Он подтянул кресло поближе к мольберту, так, чтобы видеть и ее лицо, и ее работу, и уселся поудобнее. Кресло оказалось замечательно комфортным. Дэлглиш почувствовал, что она уже жалеет о том, что была недостаточно любезна. Во всяком противостоянии психологическое преимущество оказывается на стороне того, кто стоит, но не тогда, когда оппонент сидит весьма удобно и именно в том месте, которое сам для себя выбрал. Мэссингем с чуть ли не демонстративной осторожностью поднял другое кресло и бесшумно поставил его у стены, слева от двери. Она, без сомнения, чувствовала его присутствие у себя за спиной, но не подала и виду. Возражать против создавшейся по собственной оплошности ситуации она вряд ли могла, но, как бы почувствовав, что беседа началась не очень-то благоприятно, пояснила:
– Мне очень жаль, что я могу показаться вам одержимой работой, но я должна успеть к сроку. Мой брат, должно быть, сказал вам, что я иллюстрирую новый сборник стихов Крабба для издательства «Парадайн Пресс». Этот рисунок – к «Промедлению»: Дайна посреди своих редкостных вещичек.

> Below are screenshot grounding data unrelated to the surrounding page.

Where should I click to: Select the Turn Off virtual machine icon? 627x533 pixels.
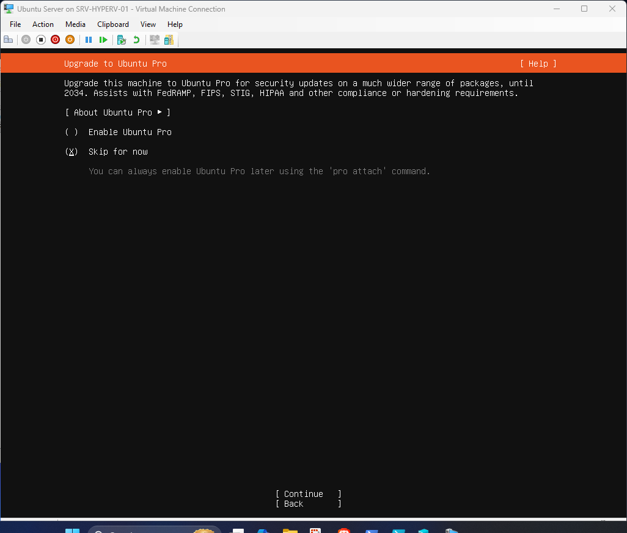click(40, 40)
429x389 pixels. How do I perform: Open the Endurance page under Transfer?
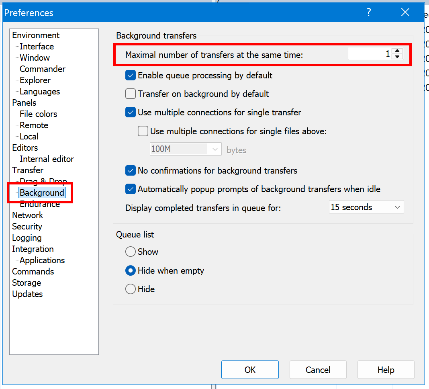[x=40, y=205]
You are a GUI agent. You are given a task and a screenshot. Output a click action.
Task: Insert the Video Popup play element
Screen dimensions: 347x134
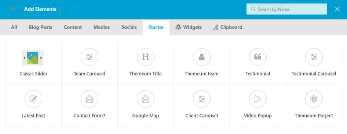click(258, 106)
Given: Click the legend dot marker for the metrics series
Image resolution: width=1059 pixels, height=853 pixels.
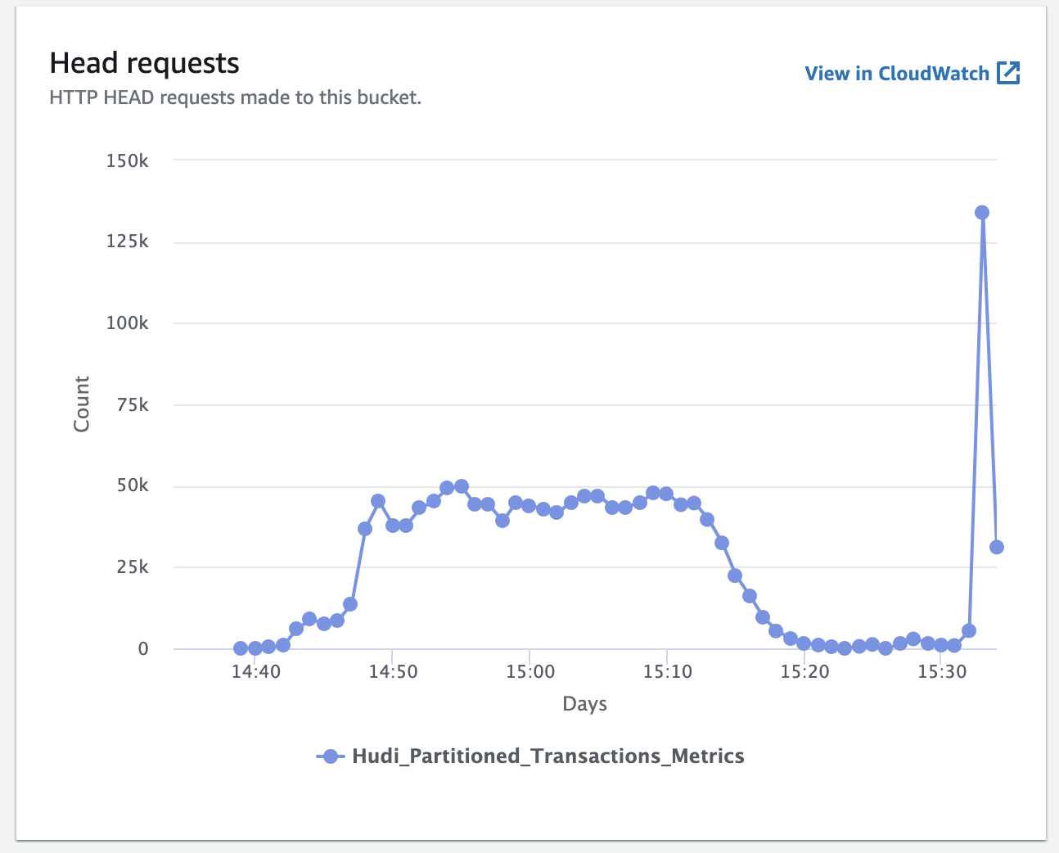Looking at the screenshot, I should (331, 756).
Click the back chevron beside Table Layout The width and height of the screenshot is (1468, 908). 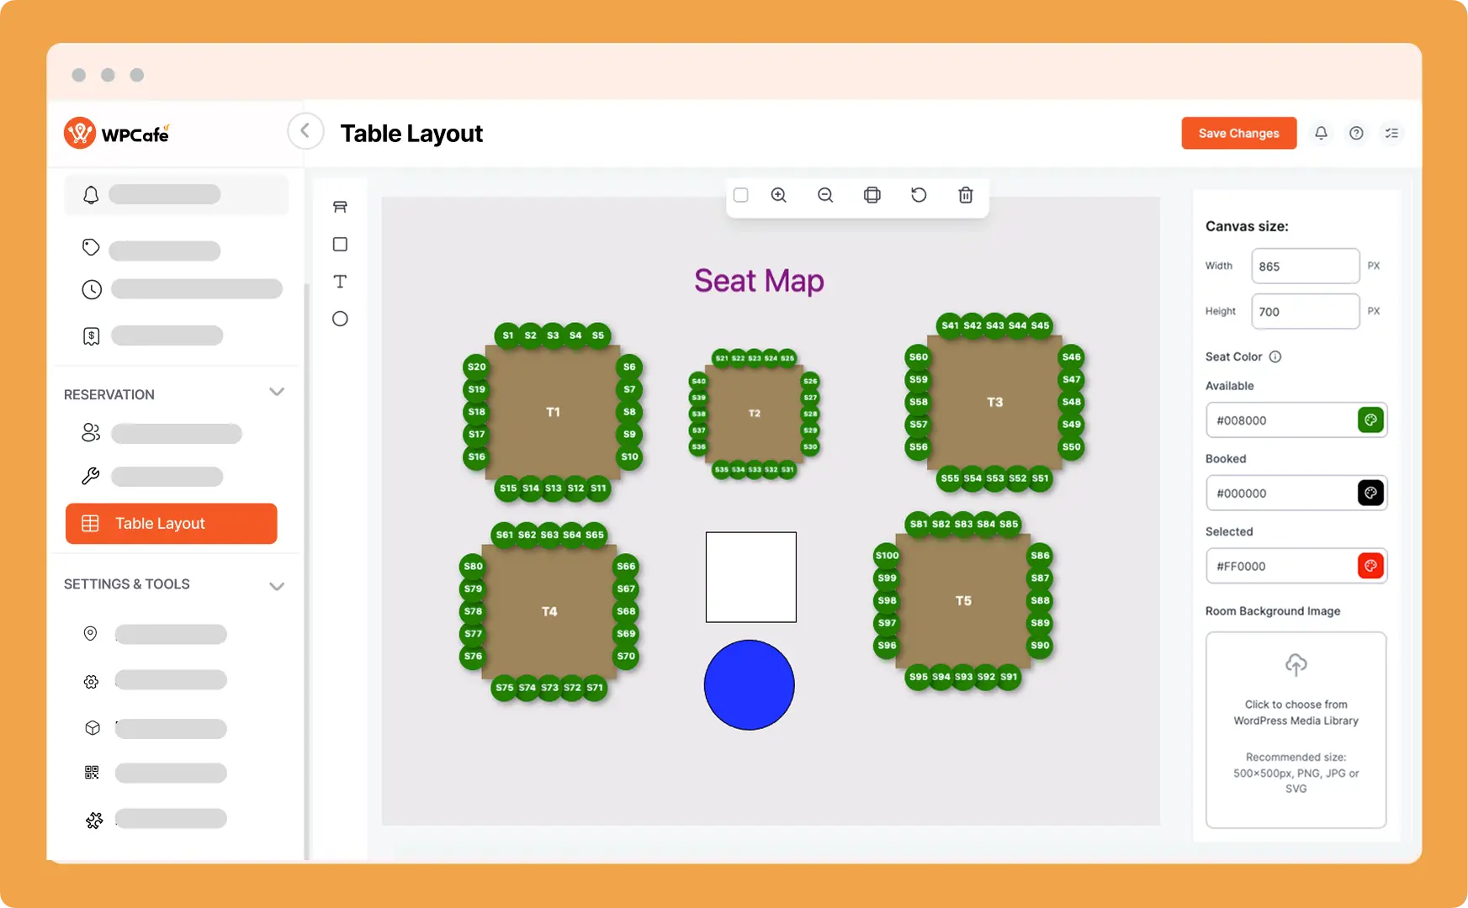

Дэлглиш понимал, что она, должно быть, вполне компетентный художник, раз получила такой заказ. И все же он был поражен выразительностью уверенных линий карандашного рисунка, представшего его глазам. Рисунок изобиловал деталями и все же не был перегружен: в нем совершенно отсутствовала суетливость. Он был прекрасно скомпонован и поразительно декоративен, изящная девичья фигурка на нем гармонично вплеталась в тщательно описанные Краббом вожделенные предметы. Здесь были все они, так же тщательно вырисованные: и фигурные обои, и розовый ковер, и рогатая голова оленя на стене, и усыпанные драгоценными камнями, инкрустированные эмалью часы. Несомненно, это была очень английская иллюстрация к творению самого английского из поэтов, решил Дэлглиш. Художница не пожалела сил на изучение предметов того времени. На правой стене висел пробковый щит с приколотыми к нему рисунками, явно предварительными этюдами: дерево, незаконченные интерьеры, предметы обстановки, беглые наброски пейзажей.